Sekitar tiga ratus meter kemudian, kawan si sopir itu turun.
Taksi yang saya tumpangi kembali melaju.
Tak ada angin tak ada hujan, Pak Sopir tiba-tiba curhat
tentang temannya yang baru saja turun.
"Orang kalau nggak punya anak gitu, nggak punya uang ya
nggak narik. Harusnya ya tetep narik, namanya juga nyari rezeki."
Saya tak langsung merespon ucapan sang sopir. Ada sesuatu yang saya
pikirkan kenapa teman sopir tersebut enggan untuk narik taksi.

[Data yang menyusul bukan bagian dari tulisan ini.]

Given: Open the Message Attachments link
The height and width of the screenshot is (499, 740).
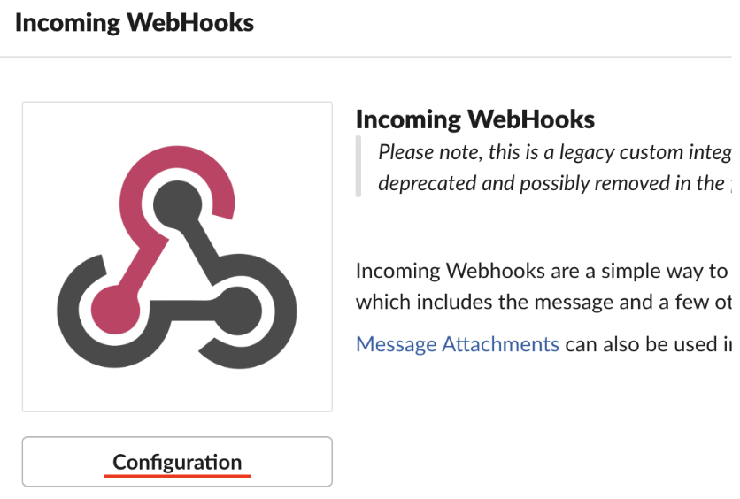Looking at the screenshot, I should coord(457,343).
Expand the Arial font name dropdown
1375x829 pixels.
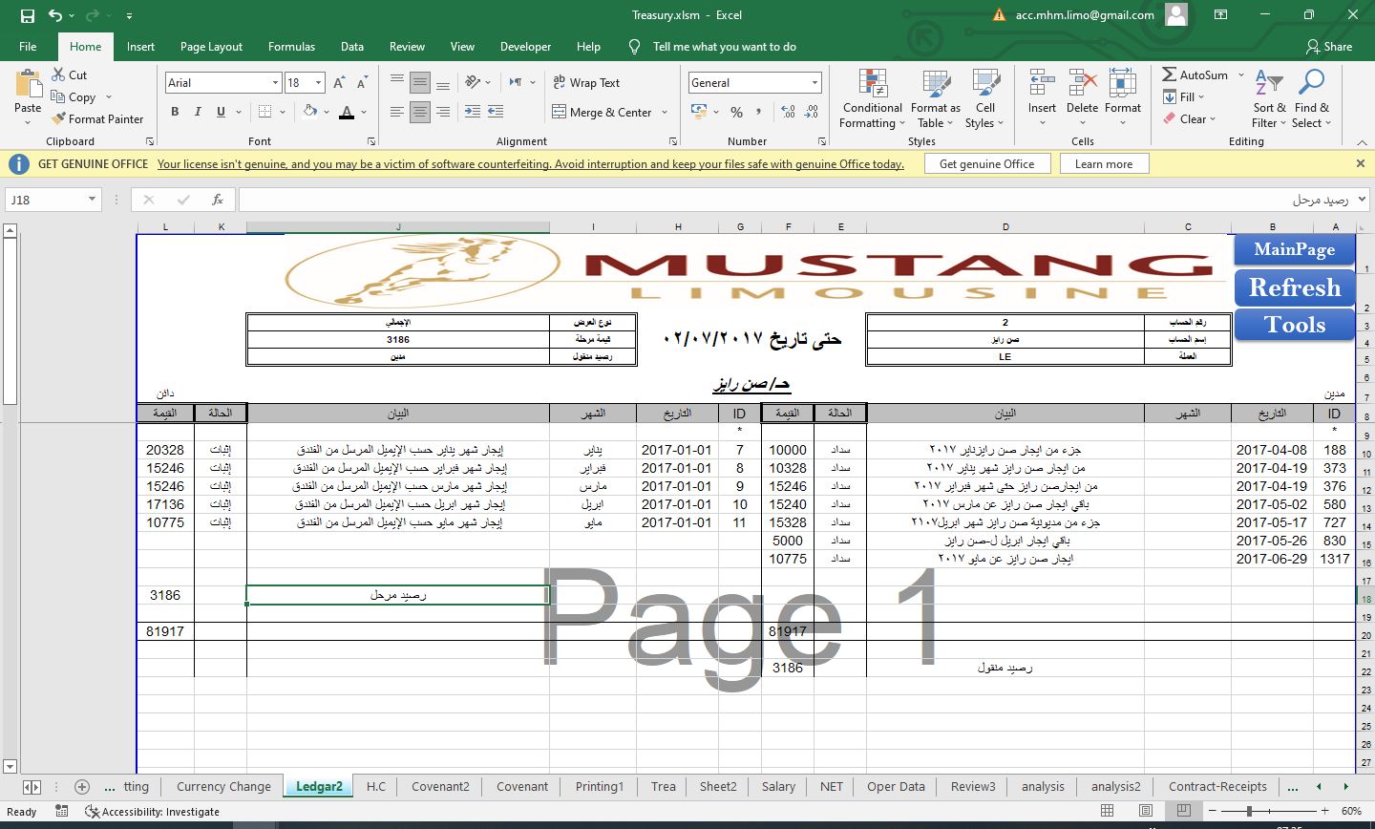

"Mungkin sepi kali ya, Pak?" akhirnya saya merespon
dengan sebuah pertanyaan.
"Bagi saya sih biasa aja," jawabnya.
"Yang penting dicari dulu ya, Pak. Rezeki nggak akan
tertukar," timpal saya selanjutnya.
Tak lama kemudian, saya jadi berpikir sendiri tentang
kalimat yang baru saya ucapkan terkait dengan tugas yang akan saya jalankan.
Sebenarnya, saya tidak memilih atau mengajukan diri untuk melaksanakan tugas
ini. Tetapi, tiba-tiba suatu hari, atasan menawarkan tugas ini kepada saya.
Meski lebih berat dalam hal jarak dan waktu, tapi ini adalah rezeki. Saya bisa
mengais-ngais poin dan koin dalam pelaksanaan tugas ini. Aamiin.